At the time, Domscheit-Berg and some other former WikiLeaks staffers announced the creation of OpenLeaks, which was supposed to accept documents that might not be as explosive as those published by WikiLeaks, but are important nonetheless.
That was all back in November 2010, but there hasn't been many news about it since. The planned January opening of the OpenLeaks system for anonymous submission of documents didn't happen, and finally Domscheit-Berg explained why. “We stated much too early that we were going to be online,” he said. “If you want to do this correctly, it takes time.”

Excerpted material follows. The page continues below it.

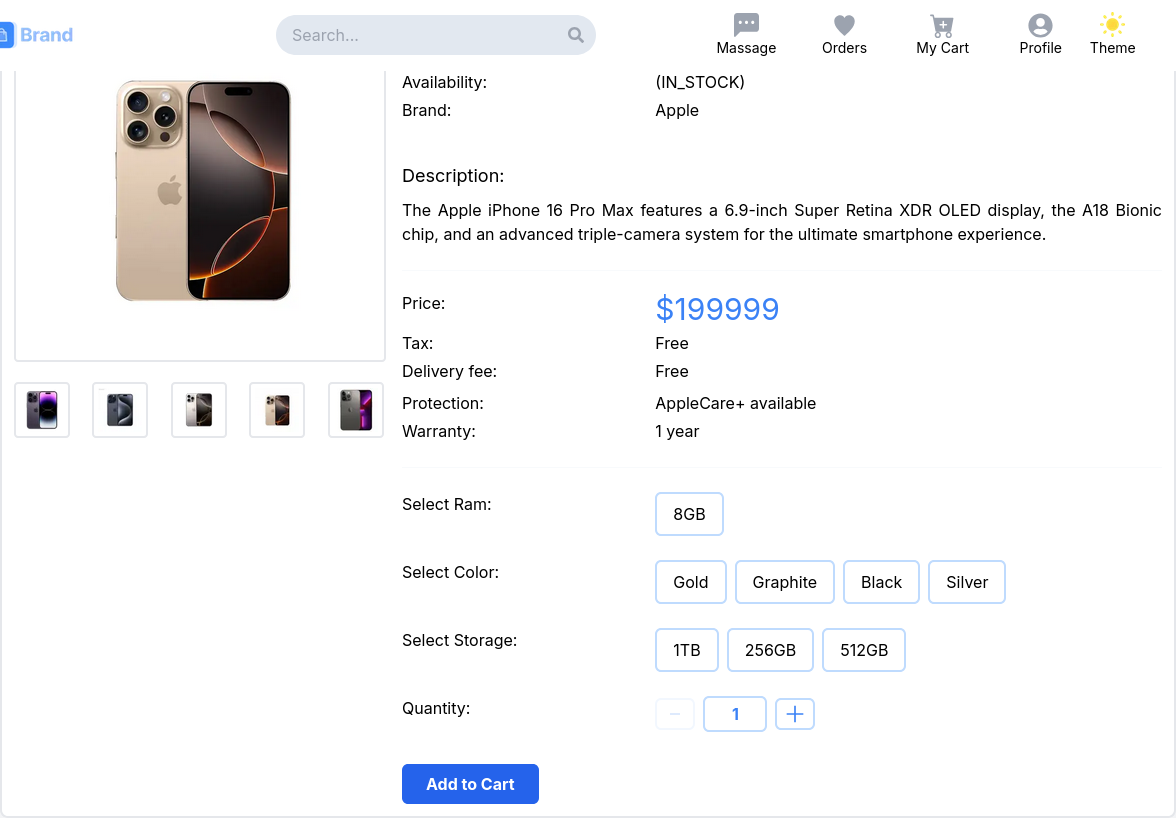Select 512GB storage option
This screenshot has height=818, width=1176.
[864, 650]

According to Andy Greenberg, he and the other people involved in the making of OpenLeaks are determined to get it right, so on Wednesday they called upon the visitors and participants of the Chaos Communications Camp hacker conference to try to hack the test site.
They hope that the results of this crowd-sourced penetration test will allow them to improve the site's stability and the security of the dropped off data, but most especially to ensure the complete anonymity of the whole process - a feature crucial for an endeavor such as this one.

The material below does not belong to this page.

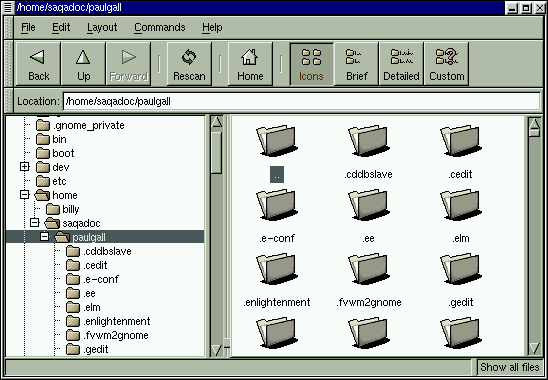548x380 pixels.
Task: Open the .fvwm2gnome folder icon in the icon pane
Action: point(369,269)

“We need to be sure for the people who use such a system that it can’t be compromised,” said Domscheit-Berg. “Whistleblowers are the ones who take the risks. And they’re the ones that get screwed if something goes wrong. So it’s inherently important for us to make these people as comfortable as possible.”

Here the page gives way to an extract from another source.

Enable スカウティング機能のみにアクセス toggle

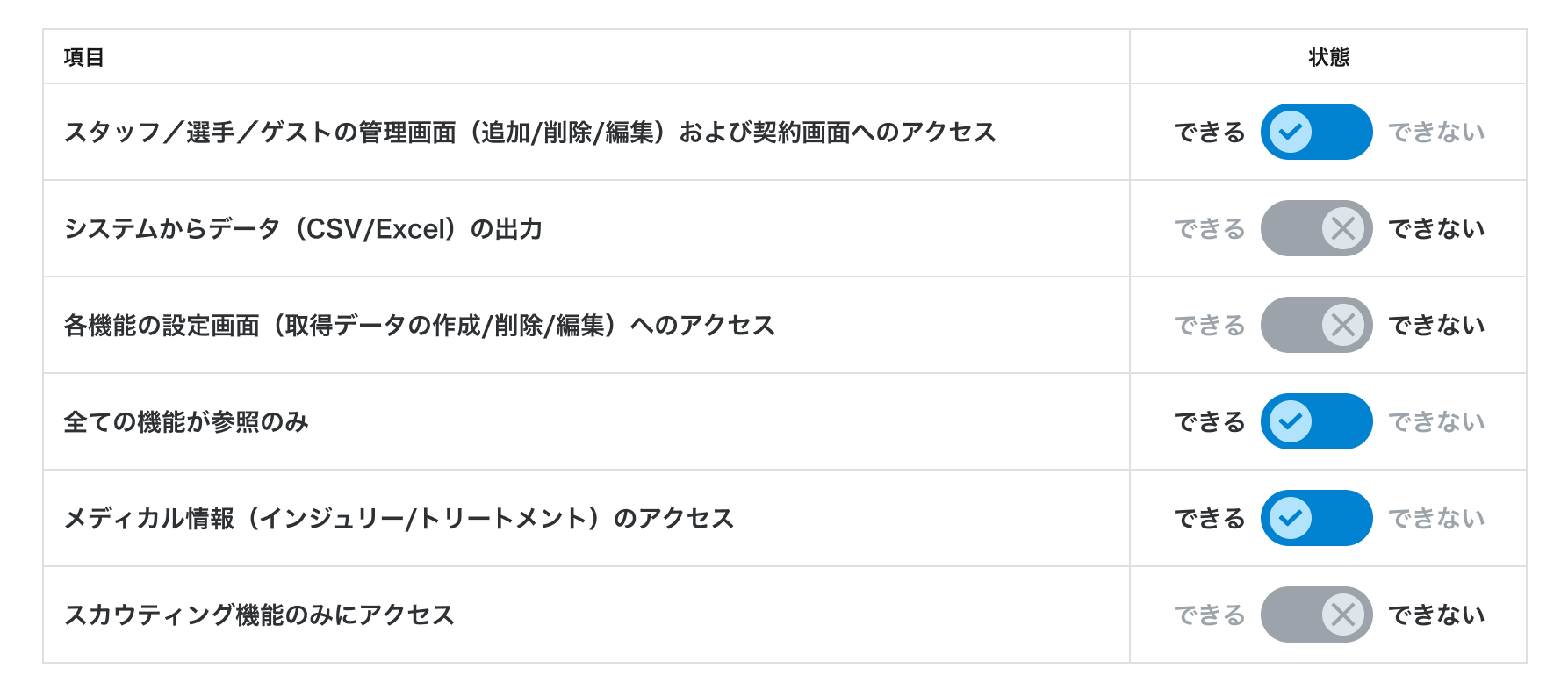point(1316,615)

OpenLeaks is not intended to be a perfect copy of WikiLeaks - the fact that the volunteers behind this effort have worked for and left WikiLeaks is indicative of their disagreement with some of WikiLeaks' - or maybe that's Julian Assange's? - practices.
Among the things OpenLeaks will do differently is to have media partners. So far there are five: German Die Tageszeitung and Der Freitag, Danish Dagbladet Information, Portugese Expresso, and German non-profit organization Foodwatch. But, five more organization may join them if they come to a satisfactory agreement with the site.